Modelling of Double Hit Mutations in Thoracic Aortic Aneurysm Disease that have Variable Impact on Phenotype

Abstract

Multiple genes are associated with thoracic aortic aneurysm (TAA) formation, including FBN1, TGFBR1&2, COL3A1 & 5A2, and MYH11. We hypothesized that given the population incidence of mutations in these genes it is likely that ‘double-hit’ mutations occur, which may result in an altered clinical phenotype when compared with the single gene mutation.Genomic DNA analysis of 16 genes implicated in TAA was performed on 11 patients with inherited TAA disease.
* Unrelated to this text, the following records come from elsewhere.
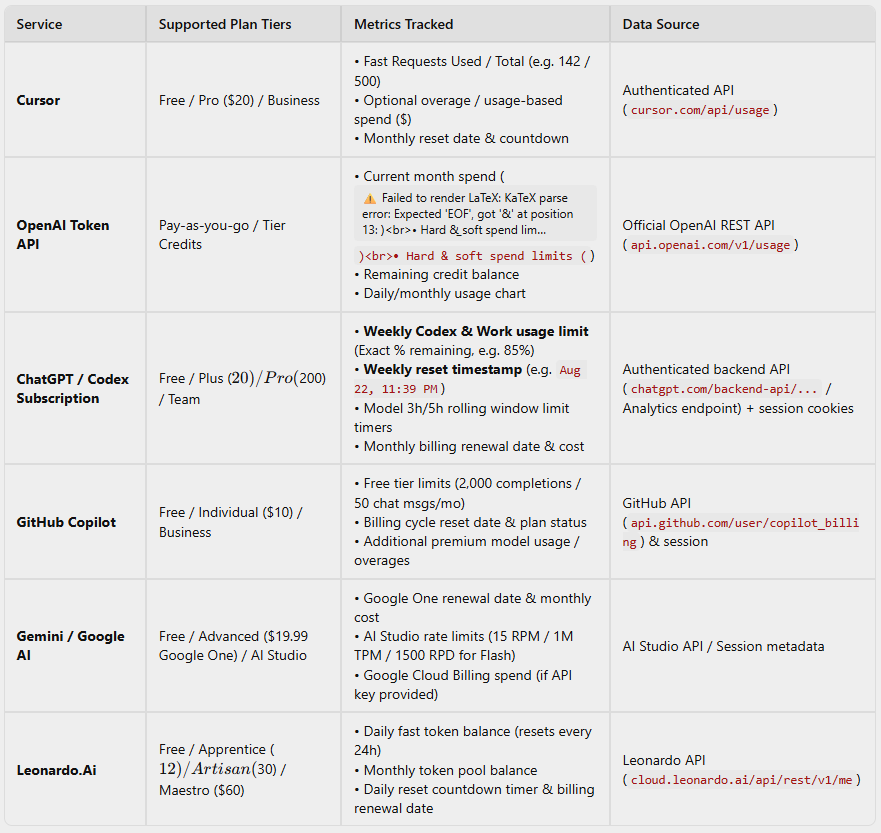Click the Leonardo.Ai service name
881x833 pixels.
click(56, 770)
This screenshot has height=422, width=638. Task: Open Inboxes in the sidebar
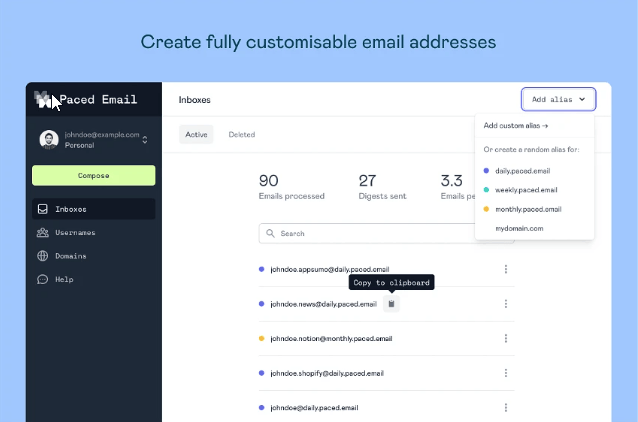tap(94, 209)
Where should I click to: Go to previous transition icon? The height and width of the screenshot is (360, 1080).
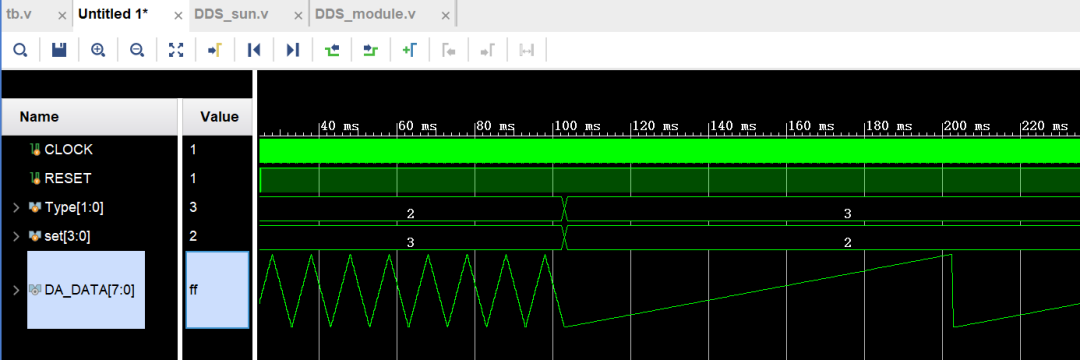click(332, 50)
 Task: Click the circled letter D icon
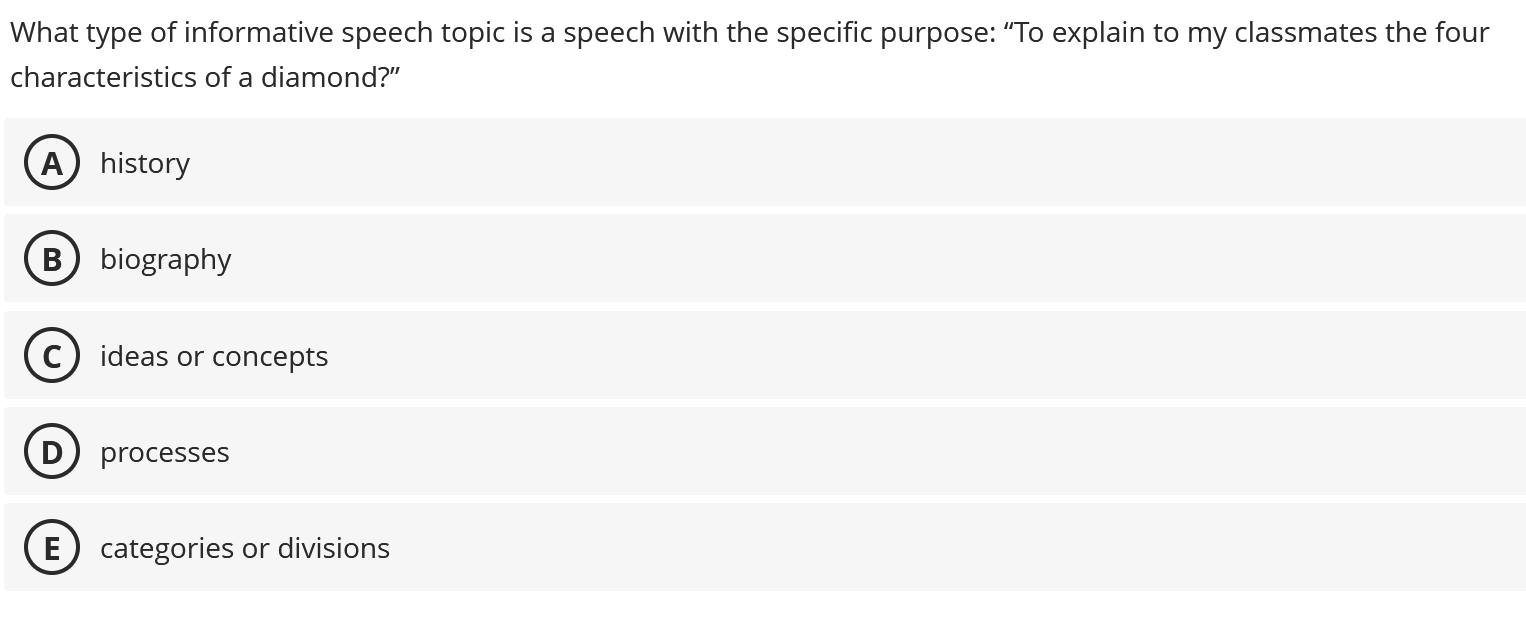point(52,451)
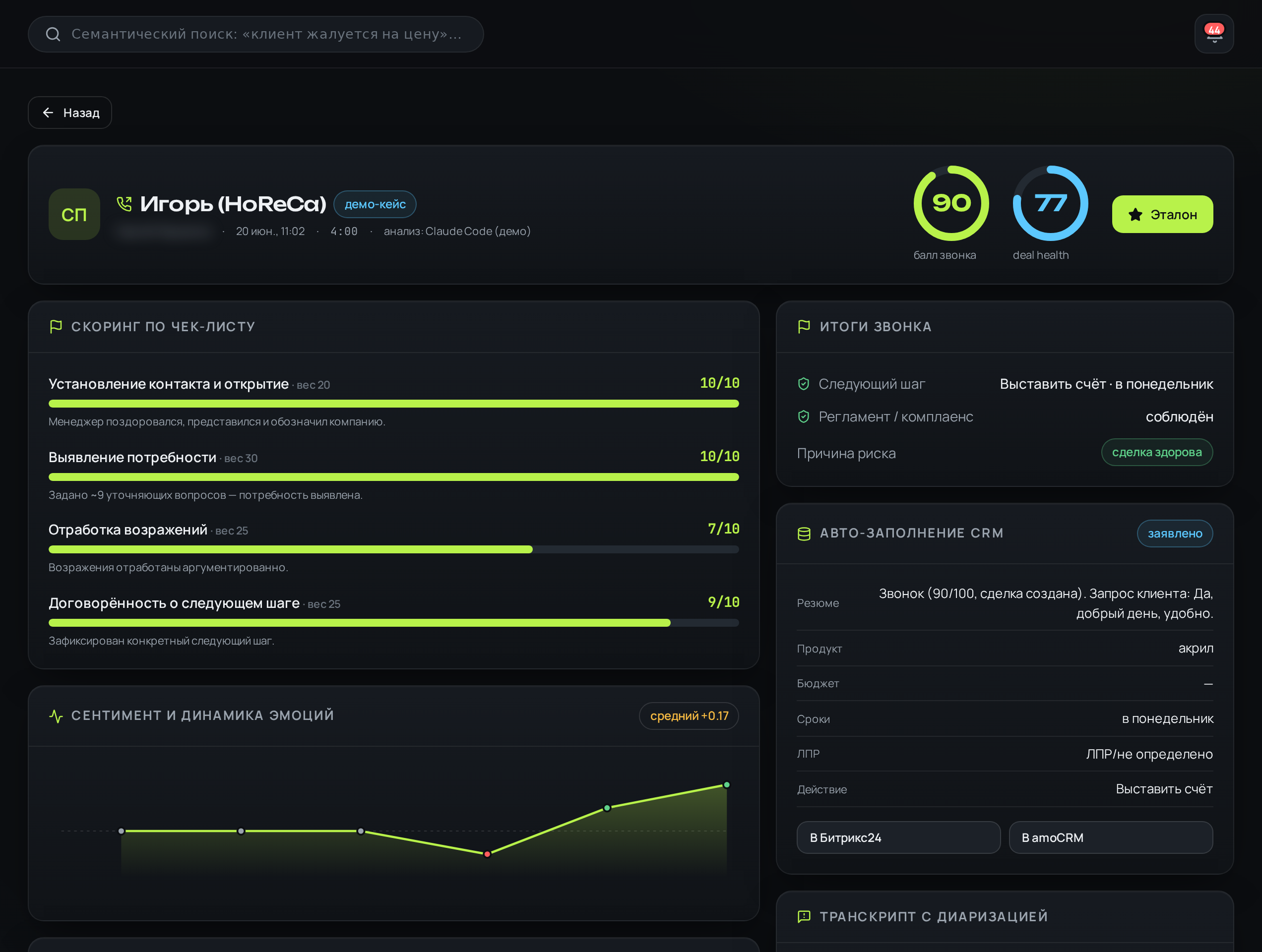Click the magnifier icon in the search bar
The height and width of the screenshot is (952, 1262).
coord(53,34)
Of the patients analysed, one patient (P1) was identified as having a mutation in both MYH11 (c.2517G.C (pW839C)) and FBN1 (splice donor site c.4210+1G>A). Another patient (P2) was identified as having both COL5A2 (c.3794A>G (pD1265G)) and FBN1 (c.5861T>G (p.F1954C)). All mutations were predicted by PolyPhen to be deleterious.P1 has Marfan Syndrome (MFS), caused by the FBN1 mutation, and has severe aortic dilatation while his mother (M1), who also has MFS but does not have the MHY11 mutation, developed mild aortic dilatation, suggesting that the MHY11 mutation in P1 has resulted in a more aggressive phenotype.P2, siblings S1 and S2 and father (F2) all have relatively less severe MFS with progressive moderate dilatation of the aorta. Thus, the phenotype of pedigree 2 is similar for all affected members, but only P2 has a double-hit mutation, suggesting that the presence of the COL5A2 mutation in P2 has not altered the clinical phenotype.The potential contribution of these mutations to phenotype using molecular modelling will be presented. This is the first instance where double-hit mutations have been described in familial TAA but the effect of multiple mutations on phenotype appears to be variable. Mutation analysis for individuals with familial TAA should look beyond the identification of a single gene culprit.